- _DATA FOR THE TASK_:
---------------
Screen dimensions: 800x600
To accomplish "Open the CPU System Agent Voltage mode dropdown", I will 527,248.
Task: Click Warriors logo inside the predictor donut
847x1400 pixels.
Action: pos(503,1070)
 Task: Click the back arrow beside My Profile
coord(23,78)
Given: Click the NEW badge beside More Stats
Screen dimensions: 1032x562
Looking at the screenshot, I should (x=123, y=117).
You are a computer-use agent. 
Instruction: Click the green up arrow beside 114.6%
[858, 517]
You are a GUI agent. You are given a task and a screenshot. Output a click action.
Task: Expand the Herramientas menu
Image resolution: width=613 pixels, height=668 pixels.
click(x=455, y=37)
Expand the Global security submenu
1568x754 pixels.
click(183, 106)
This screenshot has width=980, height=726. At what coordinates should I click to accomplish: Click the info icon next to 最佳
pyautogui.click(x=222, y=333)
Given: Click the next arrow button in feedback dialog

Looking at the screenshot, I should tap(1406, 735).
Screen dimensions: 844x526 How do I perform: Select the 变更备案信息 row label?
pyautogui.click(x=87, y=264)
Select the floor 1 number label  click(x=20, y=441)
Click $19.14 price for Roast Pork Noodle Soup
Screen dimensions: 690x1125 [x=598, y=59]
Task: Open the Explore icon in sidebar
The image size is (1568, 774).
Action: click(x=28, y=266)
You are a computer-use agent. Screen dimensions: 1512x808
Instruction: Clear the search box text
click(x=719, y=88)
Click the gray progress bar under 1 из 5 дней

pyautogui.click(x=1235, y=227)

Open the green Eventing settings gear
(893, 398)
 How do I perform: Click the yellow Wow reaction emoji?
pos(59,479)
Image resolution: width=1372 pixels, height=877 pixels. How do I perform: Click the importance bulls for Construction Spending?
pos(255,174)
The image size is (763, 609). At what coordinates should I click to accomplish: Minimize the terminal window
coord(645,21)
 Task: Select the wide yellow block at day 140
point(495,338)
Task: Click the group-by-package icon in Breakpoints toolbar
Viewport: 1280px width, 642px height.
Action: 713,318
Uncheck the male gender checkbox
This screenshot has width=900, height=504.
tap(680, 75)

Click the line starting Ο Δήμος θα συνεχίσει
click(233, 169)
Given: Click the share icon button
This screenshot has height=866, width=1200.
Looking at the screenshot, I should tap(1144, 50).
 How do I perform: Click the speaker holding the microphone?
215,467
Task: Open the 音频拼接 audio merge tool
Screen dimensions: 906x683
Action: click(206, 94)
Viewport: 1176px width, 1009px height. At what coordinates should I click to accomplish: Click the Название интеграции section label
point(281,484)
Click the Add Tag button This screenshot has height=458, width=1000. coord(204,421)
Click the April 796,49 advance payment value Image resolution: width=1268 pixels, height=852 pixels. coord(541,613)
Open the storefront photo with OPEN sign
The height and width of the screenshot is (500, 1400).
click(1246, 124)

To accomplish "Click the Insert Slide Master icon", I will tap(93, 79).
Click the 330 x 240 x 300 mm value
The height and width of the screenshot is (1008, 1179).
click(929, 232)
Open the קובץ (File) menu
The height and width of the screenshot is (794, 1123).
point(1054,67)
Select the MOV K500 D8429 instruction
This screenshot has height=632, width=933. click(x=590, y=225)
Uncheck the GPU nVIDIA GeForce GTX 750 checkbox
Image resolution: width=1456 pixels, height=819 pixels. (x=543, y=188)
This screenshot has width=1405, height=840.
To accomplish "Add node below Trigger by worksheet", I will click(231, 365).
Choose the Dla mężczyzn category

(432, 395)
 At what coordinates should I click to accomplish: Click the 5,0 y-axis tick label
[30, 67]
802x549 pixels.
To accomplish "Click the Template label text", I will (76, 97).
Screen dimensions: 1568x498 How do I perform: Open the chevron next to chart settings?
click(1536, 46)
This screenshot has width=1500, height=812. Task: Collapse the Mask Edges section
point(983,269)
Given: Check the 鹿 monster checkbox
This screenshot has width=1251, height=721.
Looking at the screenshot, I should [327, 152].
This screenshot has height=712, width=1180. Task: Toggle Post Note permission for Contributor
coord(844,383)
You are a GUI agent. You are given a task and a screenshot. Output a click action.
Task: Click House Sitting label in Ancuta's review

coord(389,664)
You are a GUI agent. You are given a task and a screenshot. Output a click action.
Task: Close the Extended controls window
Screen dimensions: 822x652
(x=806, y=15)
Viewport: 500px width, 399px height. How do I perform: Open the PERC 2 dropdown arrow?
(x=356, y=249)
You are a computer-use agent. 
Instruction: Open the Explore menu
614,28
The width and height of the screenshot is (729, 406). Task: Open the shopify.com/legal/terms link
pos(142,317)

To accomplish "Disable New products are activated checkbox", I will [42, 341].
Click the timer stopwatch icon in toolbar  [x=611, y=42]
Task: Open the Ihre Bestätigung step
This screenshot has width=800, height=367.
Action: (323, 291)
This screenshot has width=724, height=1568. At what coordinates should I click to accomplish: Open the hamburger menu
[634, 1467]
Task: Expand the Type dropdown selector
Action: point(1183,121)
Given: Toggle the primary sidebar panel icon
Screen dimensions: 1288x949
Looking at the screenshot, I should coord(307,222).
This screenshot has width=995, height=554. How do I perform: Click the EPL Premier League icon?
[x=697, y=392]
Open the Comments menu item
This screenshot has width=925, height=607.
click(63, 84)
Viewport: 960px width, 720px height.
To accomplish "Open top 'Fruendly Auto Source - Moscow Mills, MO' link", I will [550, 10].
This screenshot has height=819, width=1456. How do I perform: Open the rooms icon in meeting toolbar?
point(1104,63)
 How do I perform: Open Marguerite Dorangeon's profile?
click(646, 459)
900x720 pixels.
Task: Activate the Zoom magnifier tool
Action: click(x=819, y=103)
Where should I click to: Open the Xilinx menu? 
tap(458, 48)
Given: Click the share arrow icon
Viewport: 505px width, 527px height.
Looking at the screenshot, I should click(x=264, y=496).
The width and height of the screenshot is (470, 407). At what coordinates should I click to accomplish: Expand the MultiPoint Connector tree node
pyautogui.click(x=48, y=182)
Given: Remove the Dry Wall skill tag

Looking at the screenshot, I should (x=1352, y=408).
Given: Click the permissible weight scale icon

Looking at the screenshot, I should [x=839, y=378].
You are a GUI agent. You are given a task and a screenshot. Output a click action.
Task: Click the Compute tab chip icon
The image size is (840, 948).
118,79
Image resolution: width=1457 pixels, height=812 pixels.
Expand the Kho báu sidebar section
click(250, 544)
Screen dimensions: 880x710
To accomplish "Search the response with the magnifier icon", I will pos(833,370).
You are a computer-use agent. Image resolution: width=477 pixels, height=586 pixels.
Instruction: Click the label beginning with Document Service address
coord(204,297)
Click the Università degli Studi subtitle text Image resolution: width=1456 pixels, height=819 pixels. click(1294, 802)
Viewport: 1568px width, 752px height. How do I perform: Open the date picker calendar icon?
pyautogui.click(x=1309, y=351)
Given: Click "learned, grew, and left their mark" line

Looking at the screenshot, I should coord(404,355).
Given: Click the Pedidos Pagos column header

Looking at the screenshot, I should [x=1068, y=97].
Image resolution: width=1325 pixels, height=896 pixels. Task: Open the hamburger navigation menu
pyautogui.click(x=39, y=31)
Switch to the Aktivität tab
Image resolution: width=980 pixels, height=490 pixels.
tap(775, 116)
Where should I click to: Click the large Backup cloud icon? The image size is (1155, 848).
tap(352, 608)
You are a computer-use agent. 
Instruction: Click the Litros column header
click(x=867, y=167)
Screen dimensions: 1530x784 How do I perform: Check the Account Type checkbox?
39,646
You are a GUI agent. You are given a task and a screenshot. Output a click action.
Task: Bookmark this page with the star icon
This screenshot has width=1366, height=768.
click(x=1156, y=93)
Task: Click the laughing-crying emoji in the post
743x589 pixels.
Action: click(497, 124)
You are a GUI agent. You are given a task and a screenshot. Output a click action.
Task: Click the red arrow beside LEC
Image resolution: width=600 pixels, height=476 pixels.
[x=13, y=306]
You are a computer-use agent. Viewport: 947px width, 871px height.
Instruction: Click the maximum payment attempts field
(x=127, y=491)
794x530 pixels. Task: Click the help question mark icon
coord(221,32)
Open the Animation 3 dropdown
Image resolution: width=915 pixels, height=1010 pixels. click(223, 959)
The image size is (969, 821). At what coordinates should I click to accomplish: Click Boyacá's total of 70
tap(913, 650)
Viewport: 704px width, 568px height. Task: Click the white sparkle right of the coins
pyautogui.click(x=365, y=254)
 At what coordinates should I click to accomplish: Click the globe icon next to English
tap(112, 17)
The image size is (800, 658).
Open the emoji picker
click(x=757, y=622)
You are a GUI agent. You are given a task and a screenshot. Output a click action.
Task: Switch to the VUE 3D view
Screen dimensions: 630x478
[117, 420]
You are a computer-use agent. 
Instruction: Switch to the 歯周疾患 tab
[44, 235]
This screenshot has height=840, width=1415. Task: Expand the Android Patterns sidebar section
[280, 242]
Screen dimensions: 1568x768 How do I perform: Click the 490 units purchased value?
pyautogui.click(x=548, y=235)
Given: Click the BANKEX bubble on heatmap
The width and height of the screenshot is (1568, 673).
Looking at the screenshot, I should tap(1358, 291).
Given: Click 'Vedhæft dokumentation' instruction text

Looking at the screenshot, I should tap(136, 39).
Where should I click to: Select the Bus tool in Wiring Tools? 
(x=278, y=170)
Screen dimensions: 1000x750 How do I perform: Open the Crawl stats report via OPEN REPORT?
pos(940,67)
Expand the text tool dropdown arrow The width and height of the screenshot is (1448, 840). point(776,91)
---------------
Among the records above, find each line holding the string "share" and pull it out.

- _THE COMPLETED TASK_:
Given: Click the share icon button
Given: Click the share arrow icon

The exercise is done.